Count how many lines in the records below contain the string "screenshot", with case counting. Give only the number.

--- Start ---

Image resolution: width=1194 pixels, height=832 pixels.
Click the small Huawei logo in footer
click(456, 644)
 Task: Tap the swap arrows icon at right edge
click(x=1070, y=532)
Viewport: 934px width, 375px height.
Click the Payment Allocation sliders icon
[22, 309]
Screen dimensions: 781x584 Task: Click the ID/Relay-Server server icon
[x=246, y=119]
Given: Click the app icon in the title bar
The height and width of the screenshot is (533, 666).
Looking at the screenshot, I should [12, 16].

--- End ---
--- Start ---

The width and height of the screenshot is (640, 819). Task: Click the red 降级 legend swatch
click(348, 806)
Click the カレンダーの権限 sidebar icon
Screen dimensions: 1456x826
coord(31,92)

--- End ---

== Full solution ==
3